Pada momen bukber biasanya kita dapat bertemu dengan teman maupun kerabat yang sudah lama tidak kita jumpai. Momen ini pun bisa memberikan kita ruang untuk saling bertukar kabar, atau nostalgia dengan apa yang pernah dilewati bersama pada masa lampau. Selain itu juga tidak lupa saling menceritakan pegalaman, serta pencapaian masing-masing saat ini. Seperti halnya momen buka puasa bersama yang baru saja saya lewati bersama keluarga. Di sana tercipta suasana yang cukup meriah. Diawali dengan kumpul dan bertukar cerita dengan sanak saudara; lalu menyiapkan menu buka puasa bersama-sama, buka puasa, salat magrib, lalu dilanjut makan malam bersama, sholat isya dan salat tarawih berjamaah.

Walaupun berawal dengan suasana yang menyenangkan, namun pasti ada saja momen yang paling tidak kita sukai. Saat para Budhe/Pakdhe dan Bulek/Paklek mulai membahas sesuatu yang ternyata tanpa sadar membanding-bandingkan soal pencapaian-pencapaian antar sepupu. Mulai dari yang sudah waktunya menikah tapi belum juga mendapat pasangan, yang sudah waktunya wisuda tapi belum juga menyelesaikan tugas akhirnya, yang sudah waktunya memiliki pekerjaan namum masih saja belum mendapat panggilan, hingga yang sudah menikah tapi belum juga memiliki momongan.

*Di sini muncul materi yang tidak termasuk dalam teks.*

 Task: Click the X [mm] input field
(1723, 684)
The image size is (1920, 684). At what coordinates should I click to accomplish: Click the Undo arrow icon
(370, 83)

Sebenarnya pembicaraan seperti ini memang menjadi hal yang biasa dan mungkin akan selalu menjadi bahasan Budhe/Pakdhe dan Bulek/Paklek di tengah momen kumpul keluarga. Tidak jarang acara bukber yang dilaksanakan agar tali silaturahim semakin kuat malah menjadi sebaliknya. Ini masih bukber loh, ya. Besok masih ada momen Idulfitri dan momen-momen keluarga lainnya…Hahaha.

Tak heran jika untuk generasi Y dan Z yang sedang mengalami quarter life crisis, momen kumpul keluarga begini menjadi hal yang sangat membosankan, menakutkan, dan bahkan cenderung untuk dihindari. Kadang saya sendiri berfikir, sebenarnya apa yang hendak mereka inginkan dari gaya bahasa yang seperti itu?

Setelah memperhatikan dan memahaminya dengan seksama; sebenarnya nada membandingkan yang keluar dari lisan mereka sebenarnya tidak lain adalah juga sebagai bentuk kepedulian dan kasih sayang mereka kepada kita. Mereka juga ingin tau tahap hidup yang sedang kita lewati saat ini. Misalnya saja saat budhe membahas soal kakak sepupu perempuan yang belum juga menikah padahal sudah waktunya; sebenarnya ia ingin tau apa sebenarnya hal yang menjadi kendala sehingga belum juga memiliki pasangan.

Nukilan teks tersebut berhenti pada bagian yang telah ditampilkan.